Produit incontournable des cuisines ouest-africaines, l’oignon s’impose aussi comme l’un des piliers silencieux du commerce intra-régional. Derrière ce bulbe du quotidien se cache un vaste réseau d’échanges transfrontaliers, largement informel, qui relie producteurs sahéliens et marchés côtiers. Un récent rapport du Club du Sahel et de l’Afrique de l’Ouest met en lumière le rôle stratégique de cette filière, dominée par le Niger et essentielle à la stabilité des prix alimentaires.

Présent dans presque tous les plats, l’oignon occupe une place bien plus importante qu’il n’y paraît dans les économies ouest-africaines. Selon un rapport publié en 2025 par le Club du Sahel et de l’Afrique de l’Ouest (CSAO) de l’OCDE, il figure parmi les dix produits alimentaires les plus échangés dans la sous-région. Le document, consacré au commerce alimentaire intra-régional, classe l’oignon au 8e rang des denrées les plus commercialisées, derrière des produits comme l’huile de palme, le riz, le maïs ou encore le poisson congelé. Il devient ainsi le premier produit horticole dans les échanges régionaux. Cette importance économique contraste pourtant avec la difficulté à mesurer précisément les volumes échangés. En cause : la prédominance des circuits informels, qui représentent près de 69 % des flux commerciaux d’oignons en Afrique de l’Ouest.

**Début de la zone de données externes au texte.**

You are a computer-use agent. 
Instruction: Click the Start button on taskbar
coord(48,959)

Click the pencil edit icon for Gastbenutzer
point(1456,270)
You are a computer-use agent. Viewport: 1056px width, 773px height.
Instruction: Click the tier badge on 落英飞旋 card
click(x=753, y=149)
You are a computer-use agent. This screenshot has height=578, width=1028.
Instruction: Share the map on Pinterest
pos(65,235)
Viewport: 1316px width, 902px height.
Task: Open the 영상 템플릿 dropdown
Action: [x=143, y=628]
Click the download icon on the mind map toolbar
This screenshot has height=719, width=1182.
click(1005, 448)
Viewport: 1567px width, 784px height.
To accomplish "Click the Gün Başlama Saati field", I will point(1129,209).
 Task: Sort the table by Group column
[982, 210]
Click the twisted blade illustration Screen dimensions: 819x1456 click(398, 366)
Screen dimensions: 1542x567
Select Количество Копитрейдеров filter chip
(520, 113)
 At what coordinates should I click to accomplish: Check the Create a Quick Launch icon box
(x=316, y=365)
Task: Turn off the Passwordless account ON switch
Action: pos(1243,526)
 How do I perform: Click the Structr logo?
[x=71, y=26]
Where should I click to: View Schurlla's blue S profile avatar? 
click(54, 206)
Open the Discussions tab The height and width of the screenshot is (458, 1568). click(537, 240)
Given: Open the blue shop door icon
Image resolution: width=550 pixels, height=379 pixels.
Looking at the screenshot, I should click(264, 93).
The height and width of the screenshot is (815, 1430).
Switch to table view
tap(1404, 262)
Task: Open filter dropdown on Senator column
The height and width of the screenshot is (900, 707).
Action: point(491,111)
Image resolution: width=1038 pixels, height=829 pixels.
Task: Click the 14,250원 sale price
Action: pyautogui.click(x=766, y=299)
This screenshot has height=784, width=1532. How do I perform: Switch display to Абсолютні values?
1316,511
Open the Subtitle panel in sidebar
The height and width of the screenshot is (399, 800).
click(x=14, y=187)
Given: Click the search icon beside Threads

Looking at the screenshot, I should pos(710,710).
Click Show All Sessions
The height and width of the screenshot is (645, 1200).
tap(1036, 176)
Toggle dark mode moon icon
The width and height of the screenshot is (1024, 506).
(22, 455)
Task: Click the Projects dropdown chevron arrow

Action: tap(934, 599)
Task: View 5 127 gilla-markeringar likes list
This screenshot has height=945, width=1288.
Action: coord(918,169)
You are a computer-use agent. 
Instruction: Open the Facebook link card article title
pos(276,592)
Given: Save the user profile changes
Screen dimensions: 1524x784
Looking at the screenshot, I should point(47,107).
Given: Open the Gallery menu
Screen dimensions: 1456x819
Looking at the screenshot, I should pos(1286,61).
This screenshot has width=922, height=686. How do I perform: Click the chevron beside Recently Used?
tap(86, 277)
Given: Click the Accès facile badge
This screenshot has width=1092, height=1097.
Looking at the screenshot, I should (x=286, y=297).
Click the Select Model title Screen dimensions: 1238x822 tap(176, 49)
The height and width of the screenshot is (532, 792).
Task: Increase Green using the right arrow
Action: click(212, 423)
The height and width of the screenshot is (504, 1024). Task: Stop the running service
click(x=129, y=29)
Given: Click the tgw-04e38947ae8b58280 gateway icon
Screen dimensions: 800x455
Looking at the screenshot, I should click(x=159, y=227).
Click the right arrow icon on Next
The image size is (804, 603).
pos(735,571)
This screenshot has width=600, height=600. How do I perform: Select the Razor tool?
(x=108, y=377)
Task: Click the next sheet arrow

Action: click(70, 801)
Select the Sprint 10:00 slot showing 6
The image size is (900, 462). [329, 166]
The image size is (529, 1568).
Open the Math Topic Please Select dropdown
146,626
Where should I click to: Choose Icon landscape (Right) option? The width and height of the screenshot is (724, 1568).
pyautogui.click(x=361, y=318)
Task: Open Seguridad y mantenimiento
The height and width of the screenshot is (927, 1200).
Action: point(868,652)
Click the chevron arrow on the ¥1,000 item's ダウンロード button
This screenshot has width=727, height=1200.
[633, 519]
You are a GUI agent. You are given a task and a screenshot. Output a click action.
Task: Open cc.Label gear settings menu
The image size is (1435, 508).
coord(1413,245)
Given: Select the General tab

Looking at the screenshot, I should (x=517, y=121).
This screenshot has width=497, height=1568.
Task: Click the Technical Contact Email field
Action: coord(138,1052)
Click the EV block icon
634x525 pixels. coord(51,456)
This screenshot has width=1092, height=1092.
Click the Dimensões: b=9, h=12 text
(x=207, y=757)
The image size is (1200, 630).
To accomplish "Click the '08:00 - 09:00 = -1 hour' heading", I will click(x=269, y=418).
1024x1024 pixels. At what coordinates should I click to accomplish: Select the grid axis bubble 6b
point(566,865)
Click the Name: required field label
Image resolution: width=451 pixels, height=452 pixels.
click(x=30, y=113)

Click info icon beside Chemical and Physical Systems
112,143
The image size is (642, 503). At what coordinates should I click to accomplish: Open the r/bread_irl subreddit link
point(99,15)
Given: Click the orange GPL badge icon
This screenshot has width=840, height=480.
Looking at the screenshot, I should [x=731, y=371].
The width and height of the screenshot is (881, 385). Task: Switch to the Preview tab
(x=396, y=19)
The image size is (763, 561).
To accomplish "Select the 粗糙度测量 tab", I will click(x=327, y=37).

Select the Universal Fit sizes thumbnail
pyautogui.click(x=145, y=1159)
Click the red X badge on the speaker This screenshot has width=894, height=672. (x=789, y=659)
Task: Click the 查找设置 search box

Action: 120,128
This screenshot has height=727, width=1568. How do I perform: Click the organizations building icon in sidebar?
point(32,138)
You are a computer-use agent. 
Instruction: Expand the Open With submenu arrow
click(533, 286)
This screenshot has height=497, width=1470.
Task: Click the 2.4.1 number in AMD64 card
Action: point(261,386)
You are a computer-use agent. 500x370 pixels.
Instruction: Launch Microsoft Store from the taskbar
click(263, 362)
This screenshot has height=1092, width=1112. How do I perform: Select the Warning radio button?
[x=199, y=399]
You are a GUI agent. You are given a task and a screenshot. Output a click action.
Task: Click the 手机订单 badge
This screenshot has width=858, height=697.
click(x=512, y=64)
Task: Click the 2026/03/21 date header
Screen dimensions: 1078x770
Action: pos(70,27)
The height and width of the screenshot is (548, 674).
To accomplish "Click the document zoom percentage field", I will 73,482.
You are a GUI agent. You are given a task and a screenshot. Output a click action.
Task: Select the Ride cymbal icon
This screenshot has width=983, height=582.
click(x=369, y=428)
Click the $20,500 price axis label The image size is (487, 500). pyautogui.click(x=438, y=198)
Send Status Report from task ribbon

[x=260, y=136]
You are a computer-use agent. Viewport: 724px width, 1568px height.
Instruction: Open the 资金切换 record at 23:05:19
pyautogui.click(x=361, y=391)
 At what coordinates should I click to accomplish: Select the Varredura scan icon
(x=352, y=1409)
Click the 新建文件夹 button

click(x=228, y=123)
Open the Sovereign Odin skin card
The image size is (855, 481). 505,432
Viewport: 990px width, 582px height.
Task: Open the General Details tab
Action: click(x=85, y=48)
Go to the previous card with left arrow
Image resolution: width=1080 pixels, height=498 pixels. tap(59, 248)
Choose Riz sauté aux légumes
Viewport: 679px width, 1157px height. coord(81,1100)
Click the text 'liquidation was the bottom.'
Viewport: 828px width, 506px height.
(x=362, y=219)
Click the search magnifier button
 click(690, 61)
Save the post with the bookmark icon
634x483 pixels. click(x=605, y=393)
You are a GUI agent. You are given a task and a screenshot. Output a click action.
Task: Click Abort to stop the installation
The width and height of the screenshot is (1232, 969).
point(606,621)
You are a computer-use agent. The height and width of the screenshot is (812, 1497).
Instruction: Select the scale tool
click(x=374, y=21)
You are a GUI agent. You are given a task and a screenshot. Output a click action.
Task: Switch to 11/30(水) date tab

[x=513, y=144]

Au cœur de cette filière se trouve le Niger, véritable puissance régionale de l’oignon. Le pays concentre à lui seul près de 68 % des exportations intra-régionales du bulbe. Cette position dominante s’explique par une production annuelle estimée à près de 2 millions de tonnes, selon la FAO. Le Niger est aujourd’hui le principal producteur ouest-africain et parvient à couvrir largement ses propres besoins tout en approvisionnant ses voisins. Derrière lui, le Bénin, le Burkina Faso et le Nigeria participent également aux exportations régionales, mais dans des proportions nettement inférieures.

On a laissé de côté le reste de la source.